How to look down at your hands correctly while playing piano
It's a common question, and one that has many different answers... "Should I look down at my hands while playing piano / learning a new piece?"
Many online articles will tell you why you should or shouldn't look down at your hands while playing piano, but none that I have come across will tell you HOW to look at your hands when playing piano.
First, let's get a little context about what is desirable and what is not when playing piano.
When learning a piece, especially if you are a beginner, you don't want to be reliant on having to look down at your hands in order to find keys on the keyboard. This slows down your learning enormously, makes it difficult to keep track of where you are up to in the sheet music and can even make you dizzy due to your head bobbing up and down all the time.
If you are in the habit of looking at your hands a lot of the time, a simple technique to break this habit is to place an A4 size book or piece of cardboard over your hands (as you play) so you can't look at them. This forces you to look at the sheet music while helping you to feel where the keys are through proprioception, the “sixth sense” in which the brain knows where the body is in space.
Once you have used this technique for a while, you are now no longer reliant on the 'crutch' of needing to look down at your hands while playing piano.
But what if you instead become chained to looking at the sheet music?
Some people simply cannot play anything (even if they have been playing piano for many years) without having the sheet music in front of them. This is psychological crutch just as dysfunctional as needing to look down at your hands excessively.
When performing advanced pieces, the reality is that you are often playing so fast that you do not have time to look at the sheet music. So you really ought to regularly practice playing pieces you have learned without looking at the music at all.
- - -
• _Problem statement_
According to the piano text, what simple technique breaks the habit of looking at your hands a lot of the time? The listing has nothing to do with the piano text.

• _Supplied material_
- - -
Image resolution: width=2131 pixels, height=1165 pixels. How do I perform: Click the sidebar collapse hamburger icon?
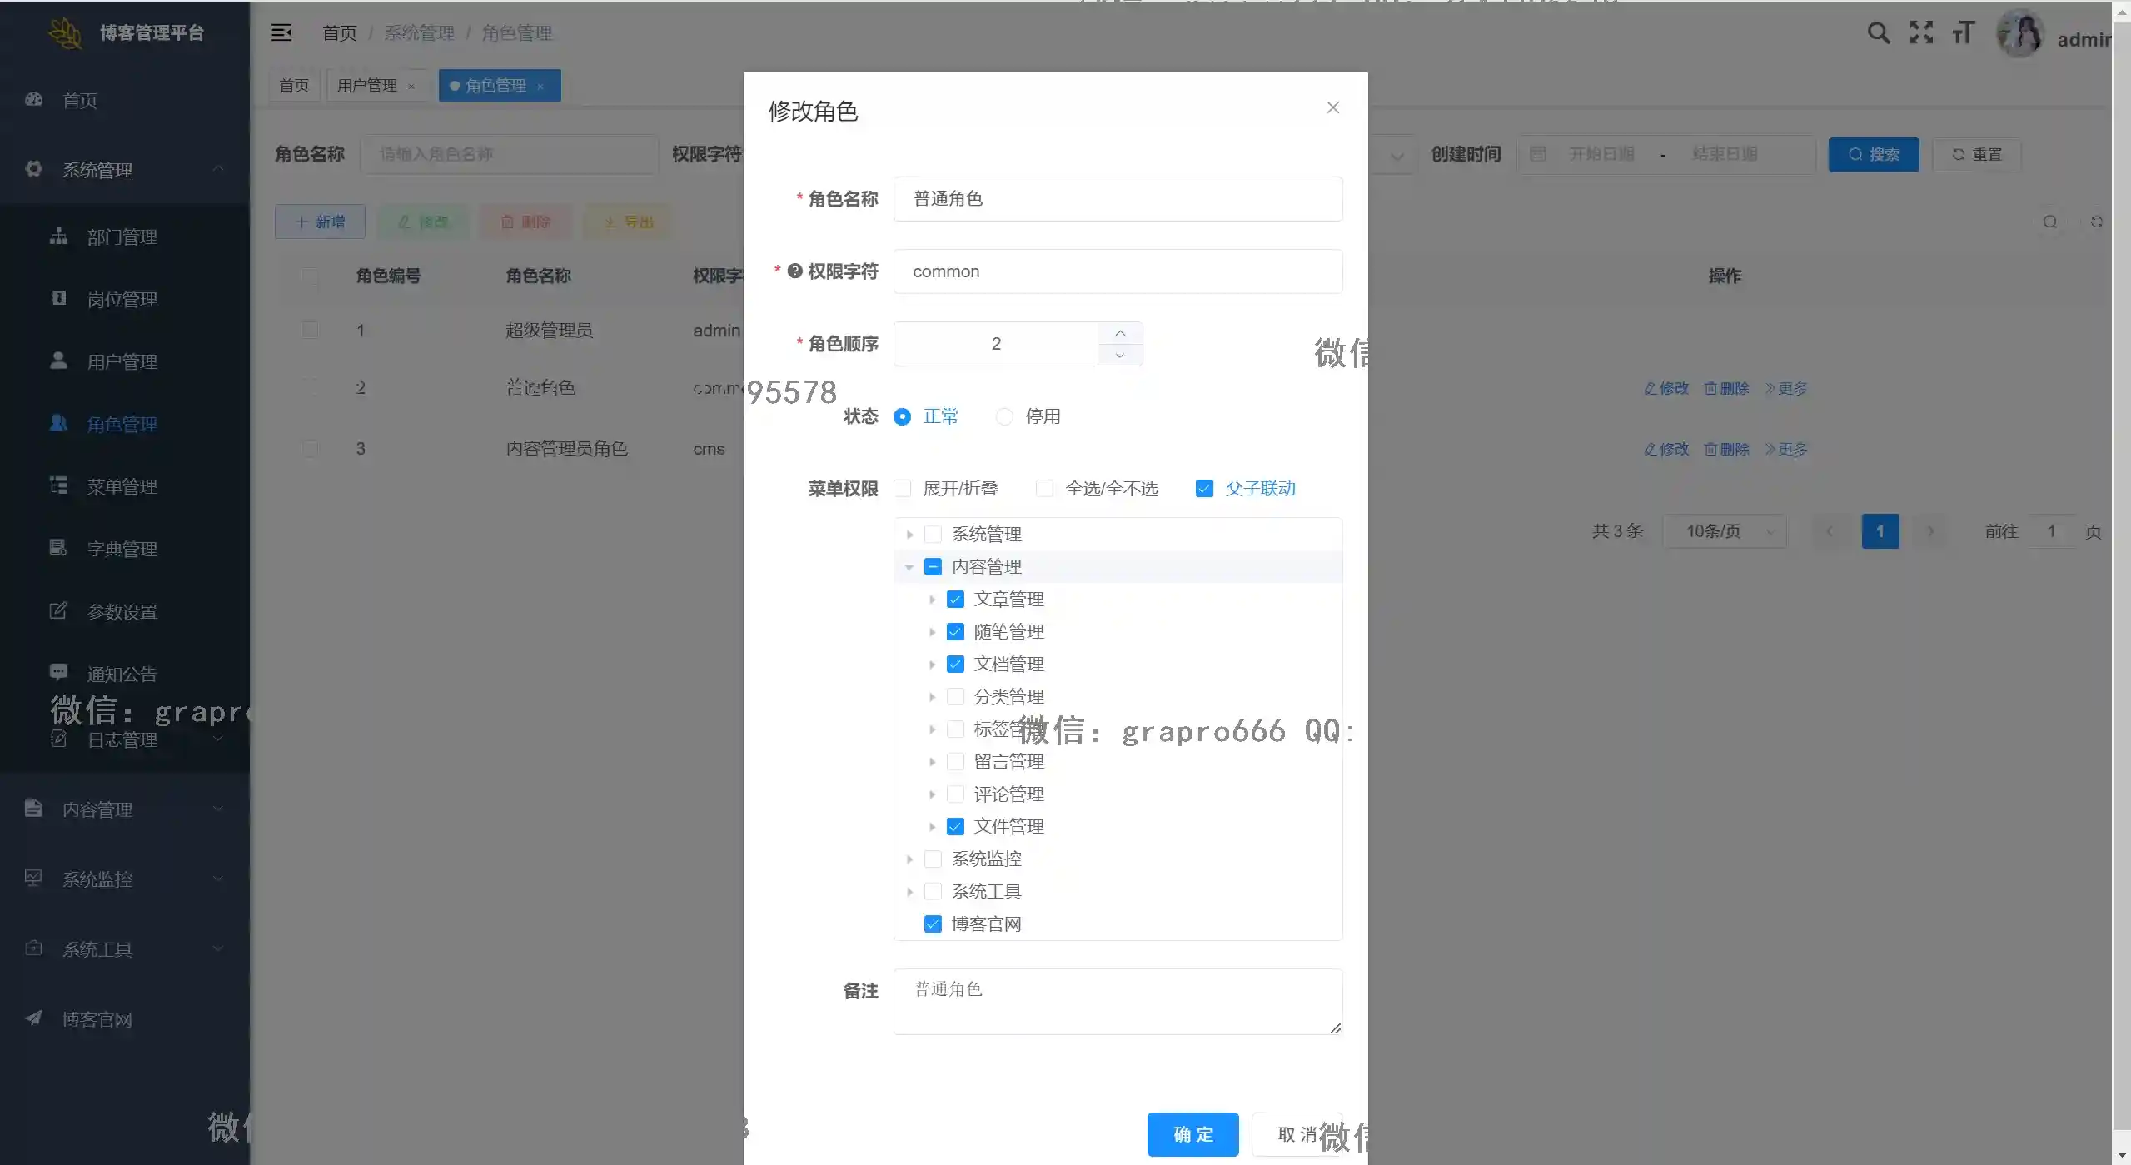coord(281,32)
- - -
• _Task solution_
Place an A4 size book or piece of cardboard over your hands as you play so you can't look at them.